Oct 01 2012

California Public Education Funding and Tax Structure At Stake in Propositions 30 and 38

The fate of public education in California will be determined at the ballot box this November when voters choose from one of two propositions designed to temporarily inject money into a hemorrhaging educational budget. Proposition 38, backed by wealthy attorney Molly Munger, daughter of billionaire Charles Munger of the Berkshire Hathaway Corporation, would raise personal income taxes for the next 12 years on anyone making an annual salary over $17,346 dollars. The increase would be on a sliding scale where the lowest income earners pay an additional 0.4% of their current income while those making over $2.5 million pay 2.2%. Munger has masterminded and funded the proposition with $28 million dollars of her own money. Proposition 38 is expected to bring in about $10 billion dollars but the money can only be used for pre-school and K through 12 students, not for colleges or for salaries or pensions of school employees. Individual school districts will be held accountable for implementing improvement projects with the new money.

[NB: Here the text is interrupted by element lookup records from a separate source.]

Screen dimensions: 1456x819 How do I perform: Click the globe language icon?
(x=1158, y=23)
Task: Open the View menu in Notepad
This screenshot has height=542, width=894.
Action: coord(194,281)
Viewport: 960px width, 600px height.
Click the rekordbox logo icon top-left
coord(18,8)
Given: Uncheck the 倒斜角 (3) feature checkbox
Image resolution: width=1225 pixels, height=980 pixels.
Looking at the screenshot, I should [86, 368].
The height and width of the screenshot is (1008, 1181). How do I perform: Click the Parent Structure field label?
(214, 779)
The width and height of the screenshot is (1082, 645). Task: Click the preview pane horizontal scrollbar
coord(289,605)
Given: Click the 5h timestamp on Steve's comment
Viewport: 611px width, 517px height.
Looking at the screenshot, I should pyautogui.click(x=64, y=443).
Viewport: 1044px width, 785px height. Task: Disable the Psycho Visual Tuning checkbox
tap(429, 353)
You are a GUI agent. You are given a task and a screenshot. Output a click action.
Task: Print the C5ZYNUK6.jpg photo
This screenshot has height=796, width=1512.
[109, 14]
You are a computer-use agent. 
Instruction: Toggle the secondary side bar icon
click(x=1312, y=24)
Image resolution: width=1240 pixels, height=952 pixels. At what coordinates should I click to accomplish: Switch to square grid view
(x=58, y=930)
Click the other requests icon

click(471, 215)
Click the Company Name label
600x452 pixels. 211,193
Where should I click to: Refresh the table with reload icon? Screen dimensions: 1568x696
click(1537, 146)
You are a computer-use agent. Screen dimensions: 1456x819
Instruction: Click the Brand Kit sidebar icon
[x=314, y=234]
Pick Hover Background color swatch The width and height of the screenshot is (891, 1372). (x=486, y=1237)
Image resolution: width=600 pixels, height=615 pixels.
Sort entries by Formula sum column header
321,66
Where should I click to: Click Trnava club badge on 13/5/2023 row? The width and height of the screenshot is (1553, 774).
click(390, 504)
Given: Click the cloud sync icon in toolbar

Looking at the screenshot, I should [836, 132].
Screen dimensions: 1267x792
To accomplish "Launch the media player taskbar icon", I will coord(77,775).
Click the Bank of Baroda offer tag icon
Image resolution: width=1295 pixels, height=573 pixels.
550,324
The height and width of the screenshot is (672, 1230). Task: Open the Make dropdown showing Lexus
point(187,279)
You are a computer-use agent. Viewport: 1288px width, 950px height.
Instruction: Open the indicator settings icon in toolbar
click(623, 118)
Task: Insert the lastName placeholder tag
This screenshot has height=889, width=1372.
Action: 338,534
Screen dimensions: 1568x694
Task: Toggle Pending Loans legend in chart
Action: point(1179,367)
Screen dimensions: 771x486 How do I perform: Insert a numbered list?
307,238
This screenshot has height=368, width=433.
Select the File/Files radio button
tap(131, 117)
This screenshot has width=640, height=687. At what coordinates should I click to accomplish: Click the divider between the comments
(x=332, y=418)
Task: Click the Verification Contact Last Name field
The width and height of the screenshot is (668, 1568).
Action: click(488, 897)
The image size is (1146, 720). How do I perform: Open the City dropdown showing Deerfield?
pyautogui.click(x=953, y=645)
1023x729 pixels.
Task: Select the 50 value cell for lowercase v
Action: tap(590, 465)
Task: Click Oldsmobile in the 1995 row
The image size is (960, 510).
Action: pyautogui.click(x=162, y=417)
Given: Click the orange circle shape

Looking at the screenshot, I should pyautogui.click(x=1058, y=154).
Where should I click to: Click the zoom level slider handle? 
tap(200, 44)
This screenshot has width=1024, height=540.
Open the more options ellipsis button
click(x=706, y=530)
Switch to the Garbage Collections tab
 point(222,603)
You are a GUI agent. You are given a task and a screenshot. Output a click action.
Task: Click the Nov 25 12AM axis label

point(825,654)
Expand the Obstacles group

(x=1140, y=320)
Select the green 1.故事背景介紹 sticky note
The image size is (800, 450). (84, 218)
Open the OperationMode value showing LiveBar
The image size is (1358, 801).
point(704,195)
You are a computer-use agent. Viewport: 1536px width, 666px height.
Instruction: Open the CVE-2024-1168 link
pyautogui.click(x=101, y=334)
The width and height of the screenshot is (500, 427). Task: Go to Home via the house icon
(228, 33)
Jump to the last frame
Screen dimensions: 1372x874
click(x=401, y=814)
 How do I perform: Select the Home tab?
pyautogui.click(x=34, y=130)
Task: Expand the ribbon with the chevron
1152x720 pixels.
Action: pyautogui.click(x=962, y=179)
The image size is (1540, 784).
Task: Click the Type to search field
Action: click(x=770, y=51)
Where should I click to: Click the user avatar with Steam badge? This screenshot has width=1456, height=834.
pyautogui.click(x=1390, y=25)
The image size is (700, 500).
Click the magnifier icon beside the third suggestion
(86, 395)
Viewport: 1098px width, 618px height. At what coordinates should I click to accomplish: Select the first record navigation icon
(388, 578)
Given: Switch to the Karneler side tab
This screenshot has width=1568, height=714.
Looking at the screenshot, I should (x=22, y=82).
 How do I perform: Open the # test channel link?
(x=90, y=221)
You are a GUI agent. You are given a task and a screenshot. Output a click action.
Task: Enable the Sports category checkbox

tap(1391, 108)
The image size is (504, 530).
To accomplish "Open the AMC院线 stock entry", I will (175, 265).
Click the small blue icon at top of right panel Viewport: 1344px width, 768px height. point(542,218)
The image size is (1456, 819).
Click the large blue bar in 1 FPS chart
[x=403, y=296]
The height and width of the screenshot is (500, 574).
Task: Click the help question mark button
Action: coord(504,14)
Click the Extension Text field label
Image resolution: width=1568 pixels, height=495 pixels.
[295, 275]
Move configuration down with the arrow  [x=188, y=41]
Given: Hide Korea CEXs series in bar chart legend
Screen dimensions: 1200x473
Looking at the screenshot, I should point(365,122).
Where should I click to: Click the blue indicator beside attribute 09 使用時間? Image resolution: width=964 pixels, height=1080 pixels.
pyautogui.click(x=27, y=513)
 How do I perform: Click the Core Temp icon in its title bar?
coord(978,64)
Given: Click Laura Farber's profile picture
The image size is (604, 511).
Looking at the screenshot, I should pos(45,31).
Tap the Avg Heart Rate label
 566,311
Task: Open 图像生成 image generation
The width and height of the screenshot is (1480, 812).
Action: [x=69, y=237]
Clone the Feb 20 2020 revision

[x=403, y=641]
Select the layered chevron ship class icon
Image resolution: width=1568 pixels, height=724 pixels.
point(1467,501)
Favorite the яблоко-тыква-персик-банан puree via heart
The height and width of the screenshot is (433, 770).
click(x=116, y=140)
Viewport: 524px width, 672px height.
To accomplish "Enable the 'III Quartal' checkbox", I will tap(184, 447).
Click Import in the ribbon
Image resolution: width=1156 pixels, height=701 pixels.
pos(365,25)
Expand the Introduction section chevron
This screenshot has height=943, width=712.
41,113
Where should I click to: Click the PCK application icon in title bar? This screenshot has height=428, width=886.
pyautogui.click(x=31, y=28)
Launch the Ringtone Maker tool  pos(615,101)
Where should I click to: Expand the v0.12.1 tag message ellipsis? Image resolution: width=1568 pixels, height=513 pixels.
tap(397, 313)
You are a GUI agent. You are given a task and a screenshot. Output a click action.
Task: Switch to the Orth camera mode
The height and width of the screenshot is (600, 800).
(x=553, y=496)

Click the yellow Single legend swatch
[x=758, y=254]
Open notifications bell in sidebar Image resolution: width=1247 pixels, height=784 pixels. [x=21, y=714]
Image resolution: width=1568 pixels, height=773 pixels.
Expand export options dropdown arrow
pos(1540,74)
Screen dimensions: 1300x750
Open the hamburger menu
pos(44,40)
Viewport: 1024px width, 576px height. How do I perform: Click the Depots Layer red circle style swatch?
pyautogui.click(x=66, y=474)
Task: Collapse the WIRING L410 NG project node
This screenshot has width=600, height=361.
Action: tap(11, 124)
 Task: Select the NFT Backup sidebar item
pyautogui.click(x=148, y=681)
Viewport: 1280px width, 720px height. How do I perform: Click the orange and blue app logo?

Proposition 30, also intent on finding new revenue for the education budget, is backed by Governor Jerry Brown and the two main teachers’ unions. It would increase sales tax by a quarter of a percent for all Californians, increasing the current sales tax of 7.25% to 7.5%. It would also raise taxes for the next seven years on only the very wealthiest individuals in the State who make more than $250,000 dollars a year. Married couples who make less than $500,000 dollars a year would not have to pay any additional taxes. Proposition 30 would also amend the state constitution to guarantee more police officers on city streets. With $6 billion dollars in new revenue, Prop 30 would use 89% of that money toward K through 12 education and 11% toward community colleges.

While voters are free to vote for one or both measures, ultimately the Proposition with the most votes will win. Complicating matters however is the fact that if Prop 30 fails, or if 38 gets more votes than 30, Gov. Brown’s “trigger cuts” will go into effect whereby $6 billion dollars will automatically be cut from the state budget resulting in close to $5 billion dollars of lost revenue for schools.

GUEST: David Goldberg, is a Board Member of the California Teachers Association, an elected officer of the CTA and has been a teacher for 14 years.

Visit www.cta.org and www.cbp.org for more information.

One response so far

One Response to “California Public Education Funding and Tax Structure At Stake in Propositions 30 and 38”

  1. mcdezon 01 Oct 2012 at 12:43 pm

    The California State PTA supports Prop 38 because it is the ONLY initiative that GUARANTEES money for our schools. This money DOES NOT pass through Sacramento and CANNOT be touched by the legislature. This is funding is over and above the legal minimum the governor sends down to our school districts. Even with the governor’s threatened trigger cuts, students would still come out ahead if Prop 38 gets the most votes.